**Page text:**
Cricket comes home again

Today, Pakistan will play against Zimbabwe at Gaddafi Stadium, Lahore. Pakistani cricket fans are ecstatic. They cannot wait to see the match. Tickets for the first T20 have been sold out. And why not? We have waited for six long years for this. The images of the Zimbabwe cricket team arriving at the Lahore airport on our television screens made me shout out loud with joy. It was an emotional moment because after six years, international cricket was has finally returned to Pakistan. It has been a long wait.

I vividly remember the day the Sri Lankan cricket team was attacked back in 2009. Sitting in front of a television, I could not stop my tears while watching the horror that was unfolding in the heart of Lahore. We have seen many a terror attack in this country, but we all thought that cricket is too sacred to be attacked, even for terrorists. As Ahmer Naqvi, journalist and writer, recently wrote: “Until that moment, I was among several people (perhaps even a majority of Pakistan fans) who thought cricket would never be attacked.”

**Instruction:**
Transcribe the cricket piece from "Cricket comes home" up to and including "a long wait.". The lines that come next are taken from a different source than the cricket piece.

**Data excerpt:**
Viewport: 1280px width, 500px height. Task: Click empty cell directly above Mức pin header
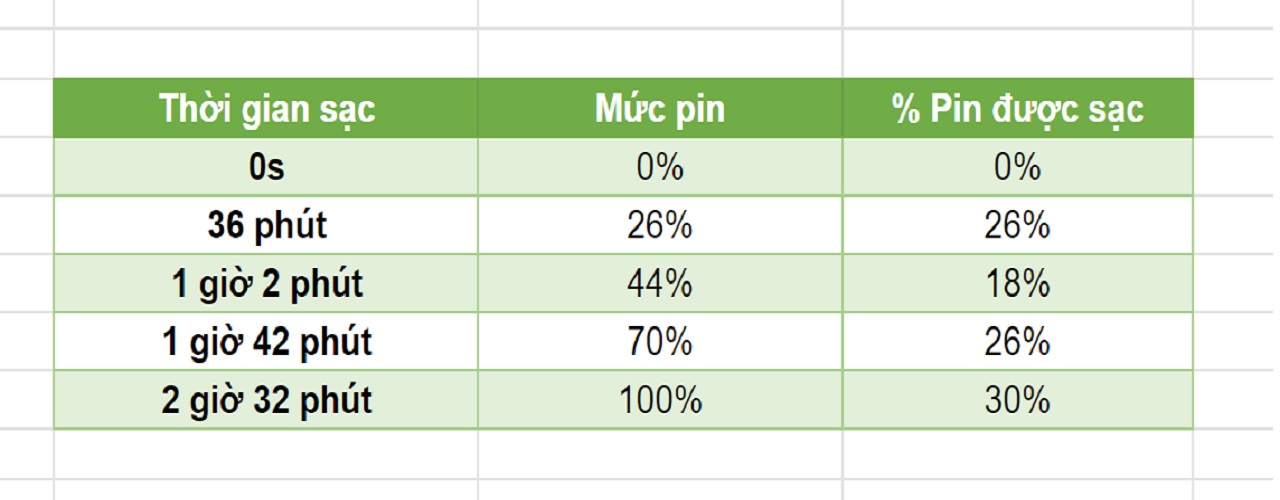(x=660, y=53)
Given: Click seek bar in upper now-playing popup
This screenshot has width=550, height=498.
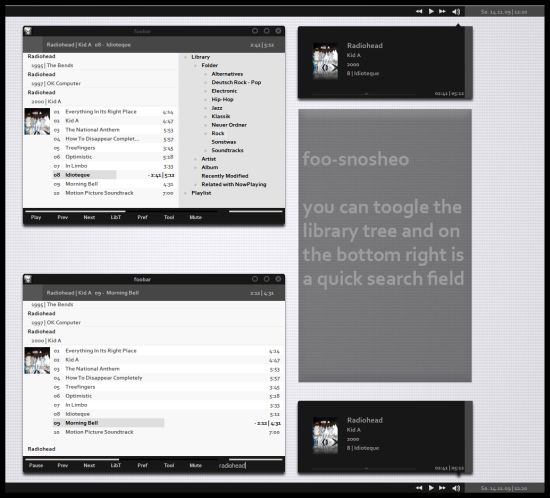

**Result for this exercise:**
Cricket comes home again

Today, Pakistan will play against Zimbabwe at Gaddafi Stadium, Lahore. Pakistani cricket fans are ecstatic. They cannot wait to see the match. Tickets for the first T20 have been sold out. And why not? We have waited for six long years for this. The images of the Zimbabwe cricket team arriving at the Lahore airport on our television screens made me shout out loud with joy. It was an emotional moment because after six years, international cricket was has finally returned to Pakistan. It has been a long wait.